Kazım Güleçyüz'ün bugünkü yazısında aktardığı konuda çok ilginç bilgiler var. Güleçyüz'ün yazısından öğreniyoruz ki, AKP'lilerin Bediüzzaman'ın nesebi varislerinin başında gelen Saadet Ünlükul Hanımefendi'yi eleştirmesinin sebebi, 'Başbakan'ın bizzat görüşme talebini geri çevirmiş olması' olabilir. Güleçyüz'ün yazısında çok önemli bir iddia daha var. O da bazı grupların, risaleleri neşir hakkının devlet tekeli üzerinden kendilerine devredileceğinin hayalini kuruyor olması.
***
İşte o yazı
Saadet Ünlükul’a neden kızıyorlar?
Risale-i Nur’a devlet tekeli getiren korsan maddenin iktidar dayatmasıyla ve hükümetin kurşun askeri gibi hareket eden AKP’li üyelerin oylarıyla kabul edildiği Meclis Plan ve Bütçe Komisyonundaki görüşmelerde iktidar temsilcileri, Kültür Bakanlığının üç buçuk ay önce durduk yere başlattığı hukuksuz bandrol uygulaması ile ortaya çıkan tıkanıklığı açacağını iddia ettikleri maddeyi savunmaya çalışırken, Abdülmecid Nursî’nin kızı Saadet Ünlükul Hanımı eleştiren konuşmalar yapmışlar.

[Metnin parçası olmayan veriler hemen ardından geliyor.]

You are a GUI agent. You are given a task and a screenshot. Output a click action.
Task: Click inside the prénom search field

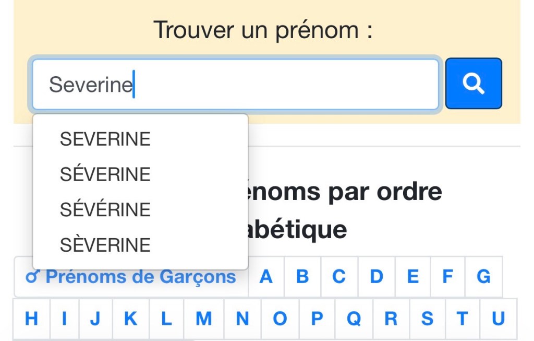click(235, 84)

Sebep, nesebi varislerin en başındaki isim olarak, risalelerin neşir hakkına ilişkin bir irade beyanında bulunmaktan ısrarla kaçınması; hatta aldığımız duyumlara göre bizzat Başbakanın bu konudaki görüşme talebini dahi kabul etmeyip geri çevirmesi.
Acaba Erdoğan’ı, onca işi arasında bu konuyu da gündemine alıp devreye girmeye iten saik ne? Ve Saadet Hanımla görüşebilseydi, ondan, risalelerin neşir hakkıyla ilgili muvafakatnamesini doğrudan devlete vermesini mi talep edecek ve böylece korsan maddeye gerek kalmadan hedefe ulaşılmış mı olunacaktı?
Anlaşılan o ki, Saadet Hanımın duruşu, birilerinin tekerine çomak sokmuş ve hesaplarını bozmuş.
Aslında onun bu tavrı yeni değil. Yeğeni Seyda Ünlükul’un da söylediğine göre başından beri böyle. Diyor ki: ‘Risaleler bütün Nur camiasının ortak malı. Eserleri basarak ve neşrederek hizmet etmek isteyen herkes, hiçbir engelle karşılaşmadan bunu yapabilmeli.’ Yeni Asya olarak karşılaştığımız bandrol engelini aşmak için muvafakatını istediğimizde bize de aynı cevabı vermişti.
Esasen Risale-i Nur’un Latin harfleriyle matbaalarda basılmaya başlandığı 1956’dan bu yana eserlerin neşir serencamı böyle gelişmiş. 1975’e kadar gizli yapılan basımlar o sene, önce Yeni Asya, sonra Sözler Yayınevi damgasıyla devam etmiş. Takip eden yıllarda başka yayınevleri de bu hizmete talip ve dahil olmuş. 1999’da getirilen bandrol zorunluluğu sonrasında da herhangi bir sıkıntı olmadan milyonlarca risale basılmış.
Ama gelinen noktada ‘sadeleştirmeyi önleme’ gerekçesiyle bütün Risale-i Nur basımları kamulaştırılmak, devletleştirilmek, devlet tekeline alınmak isteniyor; birileri de risaleleri neşir hakkının o tekel üzerinden kendilerine devredileceğinin hayalini kuruyor ve hesabını yapıyorlar.
Ağır bir ameliyattan yakınlarda çıkmış olan 80 küsur yaşındaki Saadet Hanıma, duruşuyla bu planı bozduğu için kızıyorlar.